Dr. Juli Slattery, a Christian therapist, had a somewhat more nuanced take. Slattery’s website, Authentic Intimacy, is running a buyback program encouraging readers to send in their copies of Fifty Shades in exchange for a copy of Pulling Back the Shades, the alternative guide for Christian ladies who are ashamed of their FSOG fetish that she co-penned.
“God designed intimacy to be about sexuality expressed within the context of lifelong commitment,” Slattery told me over the phone. “Within that commitment there’s all kinds of fun that a couple might have.” According to Slattery, Fifty Shades takes the desire to be cherished forever by a man who is “not a wimp” and other longings that are “core to femininity” (as ordained by a higher power) and “twists it with the BDSM.”
“When you have that kind of fantasy, it takes away your satisfaction in real relationships,” she said. Yet unlike the anti-porn contingent, she has a sense of humor about the whole thing, reminding me that the first chapter of her alterna-book is called, “We Know Why You Read It.” Slattery’s take is gender-essentialist and conservative on the issue of marriage, yet she’s observant enough to recognize that, in some ways, E.L. James is on the same page as she is — James’ “inner goddess” is Slattery’s inner God, and He is steering you towards a spicy lifelong relationship after the altar, where the Fifty Shades books end. “It may not be well written, but it’s well crafted. The author has taken those elements that are part of what we hunger for,” Slattery said. “I think that’s how women are designed, how God created us to be, over time and generation, across cultures.” However, her approval stops there. Slattery said she is not planning to see the movie.
It may be tempting for media-savvy sophisticates to dismiss this kind of reading. But in some ways, the difference in worldview leads to the same conclusion about the book, which is that it taps into deep female cravings, even if it’s misguided. While Slattery explains the appeal of Fifty Shades of Grey as something that arises (and perverts) an essential feminine nature, many feminists interpret that appeal as coming right from the mixed messages of culture, artificial gender roles, and a society that is hostile to authentic female sexuality.

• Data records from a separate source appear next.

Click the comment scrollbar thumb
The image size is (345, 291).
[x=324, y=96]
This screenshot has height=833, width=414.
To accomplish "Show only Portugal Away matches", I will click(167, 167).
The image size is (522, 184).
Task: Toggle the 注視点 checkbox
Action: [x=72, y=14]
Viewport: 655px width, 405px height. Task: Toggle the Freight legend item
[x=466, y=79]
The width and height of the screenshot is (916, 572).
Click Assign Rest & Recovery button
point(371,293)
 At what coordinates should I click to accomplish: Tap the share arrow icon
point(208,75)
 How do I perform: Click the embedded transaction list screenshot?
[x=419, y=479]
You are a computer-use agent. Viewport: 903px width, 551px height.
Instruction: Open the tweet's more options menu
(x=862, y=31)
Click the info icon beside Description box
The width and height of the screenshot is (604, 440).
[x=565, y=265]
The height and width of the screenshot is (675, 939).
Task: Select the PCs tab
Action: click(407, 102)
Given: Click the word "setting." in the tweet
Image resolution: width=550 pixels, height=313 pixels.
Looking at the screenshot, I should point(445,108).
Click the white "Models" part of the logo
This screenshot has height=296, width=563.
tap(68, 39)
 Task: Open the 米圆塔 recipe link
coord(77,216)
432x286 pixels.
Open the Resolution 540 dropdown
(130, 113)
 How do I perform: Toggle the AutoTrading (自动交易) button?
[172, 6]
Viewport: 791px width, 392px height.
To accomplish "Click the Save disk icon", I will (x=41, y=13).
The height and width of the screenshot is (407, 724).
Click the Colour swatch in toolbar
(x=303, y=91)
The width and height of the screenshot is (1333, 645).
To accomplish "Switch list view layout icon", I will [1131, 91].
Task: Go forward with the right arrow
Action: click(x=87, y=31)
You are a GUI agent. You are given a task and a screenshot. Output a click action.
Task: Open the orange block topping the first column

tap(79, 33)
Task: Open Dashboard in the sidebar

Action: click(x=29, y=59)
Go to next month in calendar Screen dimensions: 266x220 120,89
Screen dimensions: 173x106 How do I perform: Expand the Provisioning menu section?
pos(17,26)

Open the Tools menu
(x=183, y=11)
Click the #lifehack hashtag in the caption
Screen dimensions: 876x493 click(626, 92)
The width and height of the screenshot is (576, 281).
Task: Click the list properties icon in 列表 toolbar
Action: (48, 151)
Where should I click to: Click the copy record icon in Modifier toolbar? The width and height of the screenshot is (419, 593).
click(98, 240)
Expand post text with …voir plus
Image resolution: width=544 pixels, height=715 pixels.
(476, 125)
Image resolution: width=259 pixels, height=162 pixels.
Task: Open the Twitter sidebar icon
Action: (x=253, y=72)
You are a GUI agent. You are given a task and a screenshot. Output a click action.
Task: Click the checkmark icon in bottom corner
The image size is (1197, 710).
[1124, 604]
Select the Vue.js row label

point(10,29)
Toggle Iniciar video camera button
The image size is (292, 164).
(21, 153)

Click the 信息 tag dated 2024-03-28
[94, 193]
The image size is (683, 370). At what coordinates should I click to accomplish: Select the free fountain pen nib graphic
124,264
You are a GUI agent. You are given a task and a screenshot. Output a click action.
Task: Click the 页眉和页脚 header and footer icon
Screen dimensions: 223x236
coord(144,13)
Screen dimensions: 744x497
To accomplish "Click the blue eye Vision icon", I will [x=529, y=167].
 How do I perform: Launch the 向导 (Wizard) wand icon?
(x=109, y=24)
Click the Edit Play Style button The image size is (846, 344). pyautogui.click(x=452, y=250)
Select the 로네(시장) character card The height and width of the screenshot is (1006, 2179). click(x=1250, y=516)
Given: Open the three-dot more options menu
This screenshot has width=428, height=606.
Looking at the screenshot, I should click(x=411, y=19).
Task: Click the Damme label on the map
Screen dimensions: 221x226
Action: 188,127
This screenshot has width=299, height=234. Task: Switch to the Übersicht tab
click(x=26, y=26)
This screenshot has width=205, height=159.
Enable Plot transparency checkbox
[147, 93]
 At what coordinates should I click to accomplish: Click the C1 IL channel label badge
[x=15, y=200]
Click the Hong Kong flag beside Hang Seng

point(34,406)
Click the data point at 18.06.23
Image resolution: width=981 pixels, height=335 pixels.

Leslie Bennetts’ EW cover story on FSOG explains the phenomenon in terms of how women have been socialized, and what we’re not getting:
in a culture that prioritizes male needs, it’s hardly surprising that many women are aroused by a hero who drives a girl who never even masturbated into a state of constant sexual ecstasy… Even for those of us who don’t fantasize about being paddled or whipped, the idea of an infinitely patient, adoring, and skillful lover may seem like the ultimate aphrodisiac, if not the impossible dream…
And for feminists, including Bennetts and Melissa Febos (a former dominatrix), socialization, from capitalism to rape culture, explains the domination and rape fantasies to which Fifty Shades of Grey panders. As Febos writes:
some women fantasise about being dominated. Of course we do! We have all been socialized by a culture that fetishises submissive women. It would be impossible to avoid internalising those unrelenting messages. Are we to boycott the fantasies of women? To tell them that these fantasies are dangerous and possibly responsible for domestic violence?
Reading the critiques from both sides, it occurred to me that the book is such a mega-sensation because of its middle-of-the road path. It is both bland and racy, both clever and dull, an equal-opportunity offender that doesn’t offend too much, and an equal-opportunity pleaser for readers with all sorts of scruples.